- South Frydek Location within Texas South Frydek Location within the United States
- Coordinates: 29°43′55″N 96°4′26″W﻿ / ﻿29.73194°N 96.07389°W
- Country: United States
- State: Texas
- County: Austin
- Established: 2019

Area
- • Total: 1.77 sq mi (4.6 km^{2})
- • Land: 1.77 sq mi (4.6 km^{2})
- • Water: 0.00 sq mi (0 km^{2})

Population (2020)
- • Total: 207
- Time zone: UTC-6 (Central (CST))
- • Summer (DST): UTC-5 (CDT)
- ZIP Code: 77474 (Sealy)
- Area code: 979
- FIPS code: 48-68978
- GNIS feature ID: 2805587

= South Frydek, Texas =

City in Texas

South Frydek is a city in Austin County, Texas, United States. Initially incorporated as Gloster in May 2019, the name was changed to South Frydek seven months later. The city had a population of 207 at the 2020 census.

==Government==

Prior to incorporation, South Frydek was part of the unincorporated community of Frydek in southeastern Austin County. As portions of the Frydek community were added to the extraterritorial jurisdiction (ETJ) of nearby Sealy, it fueled an incorporation effort meant to preserve the rural character of the area. On November 4, 2018, approximately 50 residents attended a meeting at the Gloster Aerodrome, and over 45 signatures were collected on a petition to incorporate a portion of Frydek as the city of Gloster. The name 'Gloster' was chosen in recognition of the local airport built in the style of an old English Aerodrome and the nearby Glostershire aviation subdivision.

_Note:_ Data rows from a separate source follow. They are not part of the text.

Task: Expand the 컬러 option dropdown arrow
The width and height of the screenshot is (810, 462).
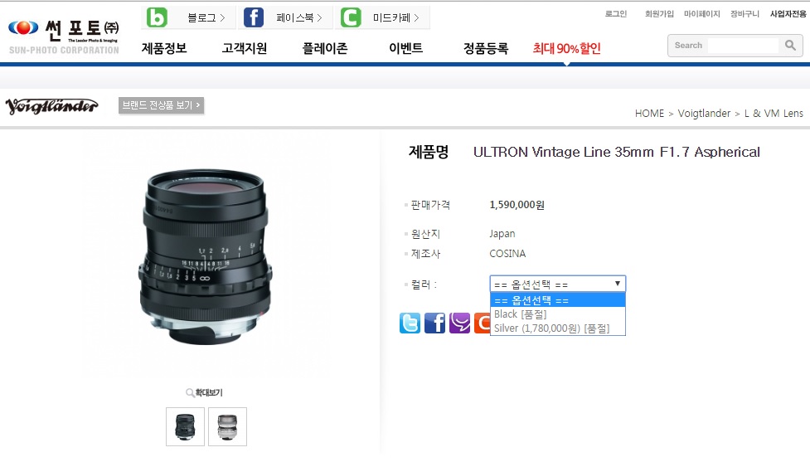Action: [x=618, y=284]
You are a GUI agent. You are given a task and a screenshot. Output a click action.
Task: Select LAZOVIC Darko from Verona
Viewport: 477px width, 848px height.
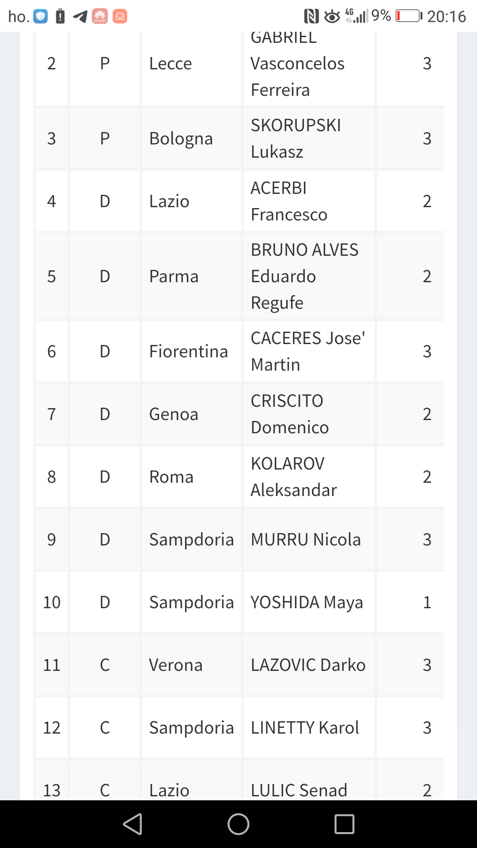click(x=308, y=665)
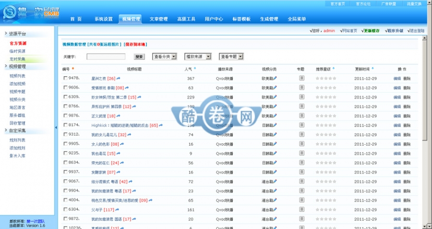Screen dimensions: 432x229
Task: Open the 查看专题 dropdown
Action: tap(231, 57)
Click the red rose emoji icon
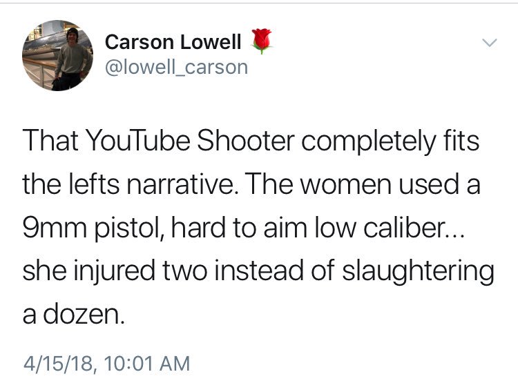 click(x=262, y=41)
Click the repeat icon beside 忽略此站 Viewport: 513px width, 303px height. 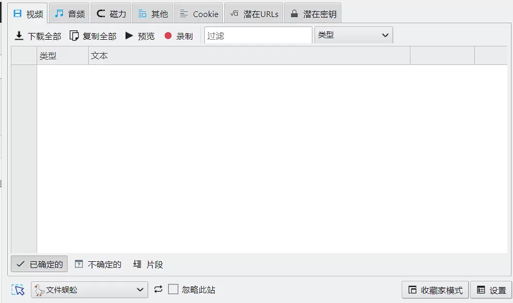[158, 290]
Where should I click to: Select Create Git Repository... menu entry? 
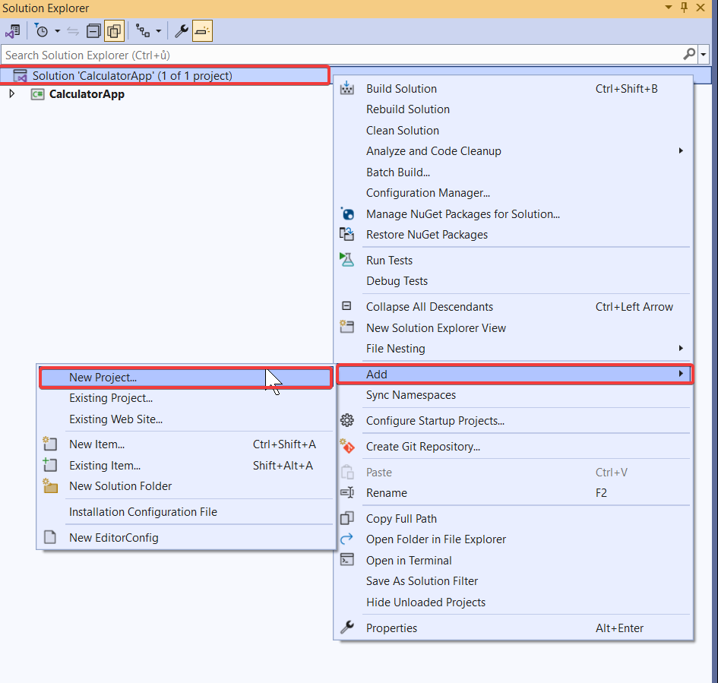(x=422, y=447)
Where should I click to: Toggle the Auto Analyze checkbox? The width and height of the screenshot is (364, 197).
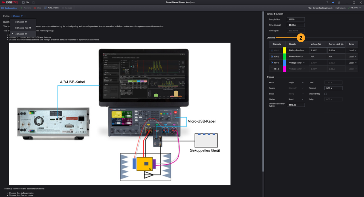click(x=46, y=8)
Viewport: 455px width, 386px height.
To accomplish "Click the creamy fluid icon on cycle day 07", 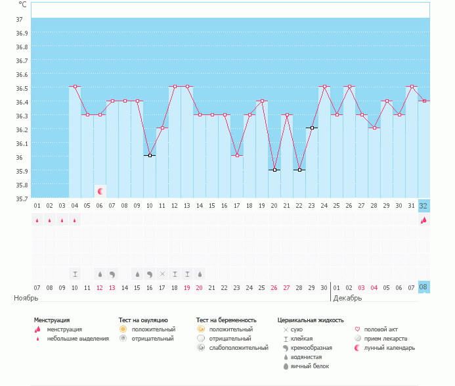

The incorporation election was held on May 4, 2019. A total of 100 votes were cast, with 86 residents voting in favor of incorporating Gloster as a Type C General-Law municipality, with 14 opposed. Residents were also given the option of choosing a Mayor and two Commissioners in the event that incorporation measure passed. In the mayoral race, Laura Meyer defeated Brandon Hawbaker, 79 votes to 18. Four candidates competed in the Commissioners race. Henry Mlcak received 78 votes, followed by John Couch with 65, John Mathews with 27, and 25 for Michael Blommer. Mlcak and Couch were therefore elected Commissioners. The election results were canvassed at the May 13, 2019 meeting of the Austin County Commissioners Court, formally creating the city of Gloster.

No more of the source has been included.